## Supplied passage

One of the themes from my second book, “Without a Pang,” addresses ideas around the value or need or even the role that a guilty conscience plays in society. Not that I have any great insight on that nor do I have an answer. The theme sort of came out in the telling and so I let it develop.
The basic setup of the book is that a device is created to ease emotional and perhaps mental imbalances that can make life a struggle. This device would replace drugs that might typically used for therapeutic purposes without the often problematic side effects.
One of the unintended consequences is that it seemed to help ease a guilty conscience, which might be good or might be bad depending on how you view the role of guilt in society. I won’t go into that here (you can read the book).
What prompted me to write this was not a desire to debate or explain this concept, but an observation that in the current political climate (and maybe even cultural climate) so may people appear to have no remorse for engaging in really crappy behavior. They don’t feel any need to apologize, whatever that apology might be driven by, whether guilt or shame or a desire to be a good human or something else that makes us want us to acknowledge that we have caused harm, intentionally of otherwise.
I’m not sure what my point is here. Not sure if it is a lament for lack of accountability for ones behavior, dislike of the gross callousness that people wear as a badge of honor, or the ditching of social responsibility in favor self-absorbed and misguided notions of individual liberties.
Maybe the point is: Be a good human. Or at least try.

## Exercise brief
Write out the passage above about guilt and remorse word for word, starting at "What prompted me" and stopping after "intentionally of otherwise.".

## Entries supplied
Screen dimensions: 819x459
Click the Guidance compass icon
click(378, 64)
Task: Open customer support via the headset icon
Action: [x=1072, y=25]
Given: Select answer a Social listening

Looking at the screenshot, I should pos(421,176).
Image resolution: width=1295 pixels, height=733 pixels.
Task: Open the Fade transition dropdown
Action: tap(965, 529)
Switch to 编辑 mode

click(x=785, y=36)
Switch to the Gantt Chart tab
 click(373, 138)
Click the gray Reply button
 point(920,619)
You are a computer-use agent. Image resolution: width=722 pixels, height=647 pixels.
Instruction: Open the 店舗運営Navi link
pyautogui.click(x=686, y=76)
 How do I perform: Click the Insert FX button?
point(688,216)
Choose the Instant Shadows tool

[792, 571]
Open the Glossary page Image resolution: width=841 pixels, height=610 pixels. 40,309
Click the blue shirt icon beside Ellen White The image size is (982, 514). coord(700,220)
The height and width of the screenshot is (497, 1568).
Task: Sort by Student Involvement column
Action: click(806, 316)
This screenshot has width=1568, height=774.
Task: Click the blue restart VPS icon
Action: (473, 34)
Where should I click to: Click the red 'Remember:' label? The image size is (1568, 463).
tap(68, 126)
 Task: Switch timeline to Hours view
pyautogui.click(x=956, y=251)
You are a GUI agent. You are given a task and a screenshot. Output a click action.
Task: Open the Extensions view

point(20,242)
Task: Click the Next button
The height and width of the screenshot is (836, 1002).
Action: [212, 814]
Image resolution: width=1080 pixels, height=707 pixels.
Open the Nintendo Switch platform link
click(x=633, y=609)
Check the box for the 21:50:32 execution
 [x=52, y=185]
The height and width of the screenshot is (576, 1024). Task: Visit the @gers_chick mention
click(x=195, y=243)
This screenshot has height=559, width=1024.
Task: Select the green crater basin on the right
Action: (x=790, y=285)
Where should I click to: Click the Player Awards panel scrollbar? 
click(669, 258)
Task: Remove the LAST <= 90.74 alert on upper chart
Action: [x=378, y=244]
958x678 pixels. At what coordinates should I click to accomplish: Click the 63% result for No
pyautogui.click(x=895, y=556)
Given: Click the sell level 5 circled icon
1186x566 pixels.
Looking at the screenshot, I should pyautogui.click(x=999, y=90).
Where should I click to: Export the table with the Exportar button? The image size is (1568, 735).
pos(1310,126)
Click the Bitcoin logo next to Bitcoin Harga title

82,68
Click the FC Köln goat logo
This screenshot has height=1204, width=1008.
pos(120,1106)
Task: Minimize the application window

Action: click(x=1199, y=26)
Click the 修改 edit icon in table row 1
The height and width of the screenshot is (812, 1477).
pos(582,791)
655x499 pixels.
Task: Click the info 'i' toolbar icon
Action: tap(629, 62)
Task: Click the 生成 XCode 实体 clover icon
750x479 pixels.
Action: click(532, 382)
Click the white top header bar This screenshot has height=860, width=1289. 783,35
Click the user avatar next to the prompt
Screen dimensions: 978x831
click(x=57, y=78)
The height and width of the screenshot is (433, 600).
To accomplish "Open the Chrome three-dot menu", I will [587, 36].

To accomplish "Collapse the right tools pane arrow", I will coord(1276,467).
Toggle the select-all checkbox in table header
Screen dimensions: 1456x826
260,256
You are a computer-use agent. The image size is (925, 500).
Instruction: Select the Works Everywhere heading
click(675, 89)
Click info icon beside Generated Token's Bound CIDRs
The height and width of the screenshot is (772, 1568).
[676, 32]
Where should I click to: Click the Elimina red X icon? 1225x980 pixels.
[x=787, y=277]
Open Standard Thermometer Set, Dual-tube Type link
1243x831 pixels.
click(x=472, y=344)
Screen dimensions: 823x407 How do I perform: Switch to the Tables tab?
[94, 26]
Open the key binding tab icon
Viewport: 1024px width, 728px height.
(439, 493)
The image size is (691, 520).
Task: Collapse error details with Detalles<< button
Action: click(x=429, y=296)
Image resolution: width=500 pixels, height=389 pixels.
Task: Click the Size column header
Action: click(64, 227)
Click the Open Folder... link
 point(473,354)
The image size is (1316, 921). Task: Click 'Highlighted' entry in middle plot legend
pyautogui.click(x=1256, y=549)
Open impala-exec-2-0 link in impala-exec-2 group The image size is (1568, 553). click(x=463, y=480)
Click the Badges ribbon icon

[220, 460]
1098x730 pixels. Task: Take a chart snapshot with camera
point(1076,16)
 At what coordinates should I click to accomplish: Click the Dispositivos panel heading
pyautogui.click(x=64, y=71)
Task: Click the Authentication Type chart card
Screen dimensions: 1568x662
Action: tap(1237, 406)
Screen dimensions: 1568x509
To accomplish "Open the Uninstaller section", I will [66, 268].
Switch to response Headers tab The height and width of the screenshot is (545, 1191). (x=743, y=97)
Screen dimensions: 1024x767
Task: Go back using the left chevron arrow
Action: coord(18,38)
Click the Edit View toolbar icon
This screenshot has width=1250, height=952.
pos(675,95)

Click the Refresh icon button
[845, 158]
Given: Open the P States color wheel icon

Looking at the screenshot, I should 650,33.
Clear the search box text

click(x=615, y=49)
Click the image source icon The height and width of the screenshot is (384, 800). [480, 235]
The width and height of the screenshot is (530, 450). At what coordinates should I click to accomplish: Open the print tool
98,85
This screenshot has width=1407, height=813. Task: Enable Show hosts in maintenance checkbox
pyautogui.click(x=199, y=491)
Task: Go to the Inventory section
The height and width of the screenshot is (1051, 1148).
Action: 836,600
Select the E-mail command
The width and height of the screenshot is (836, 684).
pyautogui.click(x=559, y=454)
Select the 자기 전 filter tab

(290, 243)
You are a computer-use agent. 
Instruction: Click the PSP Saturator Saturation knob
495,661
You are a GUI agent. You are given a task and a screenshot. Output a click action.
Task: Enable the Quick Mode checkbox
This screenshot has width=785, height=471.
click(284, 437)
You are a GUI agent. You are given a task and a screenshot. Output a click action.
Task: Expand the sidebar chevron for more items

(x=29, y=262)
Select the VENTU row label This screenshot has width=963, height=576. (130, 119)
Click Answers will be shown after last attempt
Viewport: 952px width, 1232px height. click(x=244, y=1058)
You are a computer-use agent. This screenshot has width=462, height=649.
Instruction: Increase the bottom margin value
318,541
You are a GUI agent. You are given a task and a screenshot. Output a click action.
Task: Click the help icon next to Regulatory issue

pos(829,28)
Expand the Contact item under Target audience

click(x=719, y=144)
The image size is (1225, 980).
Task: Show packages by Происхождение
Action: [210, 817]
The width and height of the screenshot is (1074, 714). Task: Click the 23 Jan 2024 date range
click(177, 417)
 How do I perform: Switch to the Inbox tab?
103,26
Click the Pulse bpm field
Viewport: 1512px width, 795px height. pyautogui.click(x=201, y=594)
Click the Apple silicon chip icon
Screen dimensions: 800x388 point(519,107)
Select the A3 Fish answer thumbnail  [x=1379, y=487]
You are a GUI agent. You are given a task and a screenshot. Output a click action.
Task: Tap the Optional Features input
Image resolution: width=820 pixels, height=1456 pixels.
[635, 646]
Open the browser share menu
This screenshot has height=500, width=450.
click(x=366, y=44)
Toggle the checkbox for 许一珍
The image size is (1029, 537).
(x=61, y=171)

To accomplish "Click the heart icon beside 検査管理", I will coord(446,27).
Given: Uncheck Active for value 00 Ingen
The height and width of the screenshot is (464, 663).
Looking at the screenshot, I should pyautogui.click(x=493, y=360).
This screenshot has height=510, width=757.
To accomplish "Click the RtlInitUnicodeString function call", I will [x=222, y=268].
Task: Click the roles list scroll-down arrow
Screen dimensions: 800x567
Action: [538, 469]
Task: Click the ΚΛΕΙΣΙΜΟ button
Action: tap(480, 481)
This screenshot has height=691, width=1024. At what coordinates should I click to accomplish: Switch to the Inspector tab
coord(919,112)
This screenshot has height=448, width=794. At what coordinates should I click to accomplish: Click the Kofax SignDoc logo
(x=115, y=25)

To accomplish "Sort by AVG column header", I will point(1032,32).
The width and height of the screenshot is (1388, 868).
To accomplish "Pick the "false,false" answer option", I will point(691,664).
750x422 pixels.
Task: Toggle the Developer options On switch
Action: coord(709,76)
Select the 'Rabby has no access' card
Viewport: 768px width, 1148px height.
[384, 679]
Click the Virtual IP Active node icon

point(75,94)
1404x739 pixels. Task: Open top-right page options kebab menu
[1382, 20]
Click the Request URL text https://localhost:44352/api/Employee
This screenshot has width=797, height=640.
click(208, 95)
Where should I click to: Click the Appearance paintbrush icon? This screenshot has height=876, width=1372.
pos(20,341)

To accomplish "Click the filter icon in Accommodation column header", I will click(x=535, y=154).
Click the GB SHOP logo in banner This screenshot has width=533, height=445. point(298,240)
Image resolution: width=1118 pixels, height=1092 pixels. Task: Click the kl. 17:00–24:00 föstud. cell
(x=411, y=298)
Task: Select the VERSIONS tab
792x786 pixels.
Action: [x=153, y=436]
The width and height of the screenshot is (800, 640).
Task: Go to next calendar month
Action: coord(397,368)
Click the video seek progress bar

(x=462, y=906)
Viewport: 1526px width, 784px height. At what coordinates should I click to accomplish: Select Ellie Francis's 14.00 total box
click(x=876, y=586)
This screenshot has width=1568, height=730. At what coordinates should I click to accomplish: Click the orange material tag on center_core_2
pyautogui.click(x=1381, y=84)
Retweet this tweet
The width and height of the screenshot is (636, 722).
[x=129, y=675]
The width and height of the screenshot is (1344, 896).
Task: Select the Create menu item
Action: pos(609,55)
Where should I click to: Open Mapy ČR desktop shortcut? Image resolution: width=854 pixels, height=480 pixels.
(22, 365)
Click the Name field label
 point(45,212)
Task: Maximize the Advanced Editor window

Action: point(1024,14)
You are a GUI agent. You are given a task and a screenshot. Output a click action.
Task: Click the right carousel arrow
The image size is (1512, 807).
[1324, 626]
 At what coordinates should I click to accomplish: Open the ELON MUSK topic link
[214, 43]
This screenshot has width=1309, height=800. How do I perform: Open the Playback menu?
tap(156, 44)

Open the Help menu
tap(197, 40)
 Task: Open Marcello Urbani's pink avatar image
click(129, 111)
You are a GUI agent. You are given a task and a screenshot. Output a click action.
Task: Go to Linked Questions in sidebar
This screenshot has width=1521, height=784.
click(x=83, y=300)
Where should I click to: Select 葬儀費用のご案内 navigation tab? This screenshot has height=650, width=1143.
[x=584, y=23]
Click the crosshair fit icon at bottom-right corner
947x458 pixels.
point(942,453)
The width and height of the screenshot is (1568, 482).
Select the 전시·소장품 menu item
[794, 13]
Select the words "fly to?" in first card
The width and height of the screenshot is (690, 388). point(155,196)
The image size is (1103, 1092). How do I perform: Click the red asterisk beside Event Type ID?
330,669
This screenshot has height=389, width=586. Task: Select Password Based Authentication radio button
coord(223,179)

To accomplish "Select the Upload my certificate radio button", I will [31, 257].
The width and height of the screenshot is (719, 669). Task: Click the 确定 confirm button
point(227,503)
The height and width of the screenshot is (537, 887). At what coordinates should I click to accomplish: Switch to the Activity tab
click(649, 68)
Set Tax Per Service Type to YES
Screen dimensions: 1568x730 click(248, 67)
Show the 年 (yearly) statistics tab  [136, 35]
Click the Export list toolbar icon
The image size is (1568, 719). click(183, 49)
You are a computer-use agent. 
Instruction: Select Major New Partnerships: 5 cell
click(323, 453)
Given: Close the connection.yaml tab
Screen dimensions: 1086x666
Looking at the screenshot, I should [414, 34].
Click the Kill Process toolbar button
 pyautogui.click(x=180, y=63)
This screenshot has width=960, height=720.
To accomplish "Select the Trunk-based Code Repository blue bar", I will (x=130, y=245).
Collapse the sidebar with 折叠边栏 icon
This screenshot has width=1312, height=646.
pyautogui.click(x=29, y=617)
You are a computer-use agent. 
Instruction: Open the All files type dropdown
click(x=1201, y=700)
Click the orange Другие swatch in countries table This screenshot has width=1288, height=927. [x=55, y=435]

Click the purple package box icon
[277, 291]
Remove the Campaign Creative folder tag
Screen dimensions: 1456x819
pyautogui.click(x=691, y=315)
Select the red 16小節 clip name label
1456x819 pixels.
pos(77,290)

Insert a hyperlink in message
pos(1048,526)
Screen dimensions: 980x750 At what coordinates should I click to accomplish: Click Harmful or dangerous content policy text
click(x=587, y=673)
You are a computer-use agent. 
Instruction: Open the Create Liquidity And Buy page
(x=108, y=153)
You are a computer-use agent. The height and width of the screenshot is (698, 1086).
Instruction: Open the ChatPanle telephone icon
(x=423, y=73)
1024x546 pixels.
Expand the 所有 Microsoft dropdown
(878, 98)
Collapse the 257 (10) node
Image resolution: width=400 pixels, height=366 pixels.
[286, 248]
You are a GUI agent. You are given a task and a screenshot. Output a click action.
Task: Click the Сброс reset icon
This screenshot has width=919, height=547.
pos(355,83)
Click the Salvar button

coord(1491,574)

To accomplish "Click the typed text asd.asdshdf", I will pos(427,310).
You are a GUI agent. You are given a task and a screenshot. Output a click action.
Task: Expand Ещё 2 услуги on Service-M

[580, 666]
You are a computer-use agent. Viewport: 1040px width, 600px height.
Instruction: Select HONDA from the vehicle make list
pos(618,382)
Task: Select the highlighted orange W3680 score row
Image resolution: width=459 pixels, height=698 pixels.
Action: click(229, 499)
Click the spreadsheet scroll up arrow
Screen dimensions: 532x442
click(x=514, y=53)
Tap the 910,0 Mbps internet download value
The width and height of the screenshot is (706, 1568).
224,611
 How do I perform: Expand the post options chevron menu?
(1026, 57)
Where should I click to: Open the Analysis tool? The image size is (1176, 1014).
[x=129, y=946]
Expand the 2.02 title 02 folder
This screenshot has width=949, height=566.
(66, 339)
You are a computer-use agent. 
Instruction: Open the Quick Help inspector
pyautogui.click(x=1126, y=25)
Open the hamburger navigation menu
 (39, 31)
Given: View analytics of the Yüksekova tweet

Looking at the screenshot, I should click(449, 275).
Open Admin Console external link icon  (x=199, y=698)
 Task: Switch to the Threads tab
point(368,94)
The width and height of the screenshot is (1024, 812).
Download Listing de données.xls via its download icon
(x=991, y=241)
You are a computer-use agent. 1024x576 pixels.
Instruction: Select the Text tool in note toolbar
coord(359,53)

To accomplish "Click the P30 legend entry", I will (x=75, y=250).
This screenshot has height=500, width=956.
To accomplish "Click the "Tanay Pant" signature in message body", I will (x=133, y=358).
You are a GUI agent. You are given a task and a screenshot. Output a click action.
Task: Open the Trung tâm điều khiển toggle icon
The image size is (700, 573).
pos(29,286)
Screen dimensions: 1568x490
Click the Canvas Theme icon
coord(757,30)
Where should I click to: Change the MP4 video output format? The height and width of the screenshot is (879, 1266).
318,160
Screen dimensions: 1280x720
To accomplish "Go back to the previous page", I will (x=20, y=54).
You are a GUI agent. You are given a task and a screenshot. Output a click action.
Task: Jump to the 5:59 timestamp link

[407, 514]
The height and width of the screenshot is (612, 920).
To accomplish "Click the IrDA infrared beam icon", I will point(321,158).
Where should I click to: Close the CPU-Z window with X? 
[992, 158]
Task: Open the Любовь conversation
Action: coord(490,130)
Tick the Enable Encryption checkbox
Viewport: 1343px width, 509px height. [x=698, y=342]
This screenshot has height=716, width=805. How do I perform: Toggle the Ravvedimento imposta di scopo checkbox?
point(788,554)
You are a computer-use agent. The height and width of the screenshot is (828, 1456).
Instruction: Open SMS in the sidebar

## Solution
What prompted me to write this was not a desire to debate or explain this concept, but an observation that in the current political climate (and maybe even cultural climate) so may people appear to have no remorse for engaging in really crappy behavior. They don’t feel any need to apologize, whatever that apology might be driven by, whether guilt or shame or a desire to be a good human or something else that makes us want us to acknowledge that we have caused harm, intentionally of otherwise.